→ **GIVEN RECORDS**
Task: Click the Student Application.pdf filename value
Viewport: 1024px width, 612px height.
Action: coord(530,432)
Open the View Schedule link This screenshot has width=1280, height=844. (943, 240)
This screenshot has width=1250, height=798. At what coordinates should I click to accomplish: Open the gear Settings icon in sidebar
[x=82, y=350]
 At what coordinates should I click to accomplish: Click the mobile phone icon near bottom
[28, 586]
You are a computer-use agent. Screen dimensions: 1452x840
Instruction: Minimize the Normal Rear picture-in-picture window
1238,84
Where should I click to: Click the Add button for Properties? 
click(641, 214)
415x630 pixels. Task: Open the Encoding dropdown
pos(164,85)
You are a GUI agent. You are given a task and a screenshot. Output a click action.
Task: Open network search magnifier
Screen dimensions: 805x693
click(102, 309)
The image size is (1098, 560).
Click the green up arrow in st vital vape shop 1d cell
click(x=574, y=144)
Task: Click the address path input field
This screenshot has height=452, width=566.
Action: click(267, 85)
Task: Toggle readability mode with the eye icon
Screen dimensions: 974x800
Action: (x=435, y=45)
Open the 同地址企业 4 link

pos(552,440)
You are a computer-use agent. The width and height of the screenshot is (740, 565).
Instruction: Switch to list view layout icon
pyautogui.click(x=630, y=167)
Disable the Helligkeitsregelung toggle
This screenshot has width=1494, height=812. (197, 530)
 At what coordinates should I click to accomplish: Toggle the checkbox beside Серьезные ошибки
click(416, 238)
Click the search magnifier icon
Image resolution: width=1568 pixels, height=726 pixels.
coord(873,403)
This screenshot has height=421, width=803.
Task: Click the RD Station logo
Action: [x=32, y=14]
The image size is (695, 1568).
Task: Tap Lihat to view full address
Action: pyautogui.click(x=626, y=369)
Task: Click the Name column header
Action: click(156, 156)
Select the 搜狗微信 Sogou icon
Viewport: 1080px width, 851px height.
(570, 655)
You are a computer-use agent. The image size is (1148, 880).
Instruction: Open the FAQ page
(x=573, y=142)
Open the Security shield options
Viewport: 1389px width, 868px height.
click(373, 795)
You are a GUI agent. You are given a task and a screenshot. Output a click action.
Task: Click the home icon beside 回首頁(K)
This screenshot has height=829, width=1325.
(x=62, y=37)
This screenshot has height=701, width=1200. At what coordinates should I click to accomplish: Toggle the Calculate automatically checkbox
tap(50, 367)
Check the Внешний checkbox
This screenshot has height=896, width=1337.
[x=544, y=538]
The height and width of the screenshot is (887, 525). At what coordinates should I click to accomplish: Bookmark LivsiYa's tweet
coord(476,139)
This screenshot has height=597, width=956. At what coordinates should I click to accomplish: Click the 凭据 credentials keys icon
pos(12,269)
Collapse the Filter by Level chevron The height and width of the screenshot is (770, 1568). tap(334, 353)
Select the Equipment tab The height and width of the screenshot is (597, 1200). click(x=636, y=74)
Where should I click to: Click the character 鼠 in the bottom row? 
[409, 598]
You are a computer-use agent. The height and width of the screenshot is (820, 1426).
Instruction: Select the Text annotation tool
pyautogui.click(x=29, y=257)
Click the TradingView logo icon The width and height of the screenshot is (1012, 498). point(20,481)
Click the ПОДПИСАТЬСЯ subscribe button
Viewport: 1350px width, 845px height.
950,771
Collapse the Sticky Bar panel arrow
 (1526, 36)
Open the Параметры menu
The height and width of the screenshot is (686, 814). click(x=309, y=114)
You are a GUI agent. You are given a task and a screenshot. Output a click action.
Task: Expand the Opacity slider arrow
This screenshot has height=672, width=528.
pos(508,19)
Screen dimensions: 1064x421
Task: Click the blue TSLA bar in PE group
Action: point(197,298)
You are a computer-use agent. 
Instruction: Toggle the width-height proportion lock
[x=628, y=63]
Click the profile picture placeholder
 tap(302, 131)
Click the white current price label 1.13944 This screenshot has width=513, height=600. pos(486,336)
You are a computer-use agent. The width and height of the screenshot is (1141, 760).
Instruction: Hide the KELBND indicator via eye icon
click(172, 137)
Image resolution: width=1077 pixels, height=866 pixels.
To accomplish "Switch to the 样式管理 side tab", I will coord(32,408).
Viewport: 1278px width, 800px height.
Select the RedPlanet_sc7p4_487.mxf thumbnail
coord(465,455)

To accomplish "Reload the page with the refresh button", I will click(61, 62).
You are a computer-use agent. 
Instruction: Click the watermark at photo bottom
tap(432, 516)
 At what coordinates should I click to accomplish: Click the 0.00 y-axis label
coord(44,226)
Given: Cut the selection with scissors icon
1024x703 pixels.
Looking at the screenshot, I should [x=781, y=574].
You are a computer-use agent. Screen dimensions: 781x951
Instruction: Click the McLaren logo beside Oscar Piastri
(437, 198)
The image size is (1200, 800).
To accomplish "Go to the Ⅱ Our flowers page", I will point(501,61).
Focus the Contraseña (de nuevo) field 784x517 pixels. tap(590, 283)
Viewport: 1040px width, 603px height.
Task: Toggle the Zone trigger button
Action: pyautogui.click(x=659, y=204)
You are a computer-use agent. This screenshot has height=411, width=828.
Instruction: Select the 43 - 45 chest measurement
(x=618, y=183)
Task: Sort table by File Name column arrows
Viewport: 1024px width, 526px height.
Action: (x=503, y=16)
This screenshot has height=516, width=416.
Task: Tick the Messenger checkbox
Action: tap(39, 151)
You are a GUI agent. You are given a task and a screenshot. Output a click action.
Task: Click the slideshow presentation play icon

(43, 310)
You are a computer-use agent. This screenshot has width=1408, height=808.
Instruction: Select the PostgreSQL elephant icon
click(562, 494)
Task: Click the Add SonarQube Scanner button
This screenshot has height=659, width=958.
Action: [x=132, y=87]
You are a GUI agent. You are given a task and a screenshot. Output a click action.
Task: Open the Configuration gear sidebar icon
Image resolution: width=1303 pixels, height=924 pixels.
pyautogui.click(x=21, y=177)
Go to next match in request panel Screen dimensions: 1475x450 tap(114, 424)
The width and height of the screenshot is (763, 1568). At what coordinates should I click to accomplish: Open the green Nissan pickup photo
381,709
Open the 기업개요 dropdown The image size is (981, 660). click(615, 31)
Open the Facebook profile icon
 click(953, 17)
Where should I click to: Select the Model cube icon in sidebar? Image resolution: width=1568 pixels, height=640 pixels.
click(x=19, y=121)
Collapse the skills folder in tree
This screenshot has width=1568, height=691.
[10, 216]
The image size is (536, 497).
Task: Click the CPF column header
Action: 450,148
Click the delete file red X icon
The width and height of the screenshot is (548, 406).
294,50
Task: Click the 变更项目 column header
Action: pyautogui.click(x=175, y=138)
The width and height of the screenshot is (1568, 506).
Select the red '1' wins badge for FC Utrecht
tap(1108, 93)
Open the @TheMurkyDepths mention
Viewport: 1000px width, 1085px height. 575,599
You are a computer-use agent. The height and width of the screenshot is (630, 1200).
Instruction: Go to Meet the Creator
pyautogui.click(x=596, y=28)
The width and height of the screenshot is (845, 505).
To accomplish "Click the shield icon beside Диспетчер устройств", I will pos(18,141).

→ **WHAT TO DO**
Only the lines from the one holding "Instruction: Go to Meet the Creator" through the end of the listing should be given again, exactly and with both ends included.

→ **TASK ANSWER**
Instruction: Go to Meet the Creator
pyautogui.click(x=596, y=28)
The width and height of the screenshot is (845, 505).
To accomplish "Click the shield icon beside Диспетчер устройств", I will pos(18,141).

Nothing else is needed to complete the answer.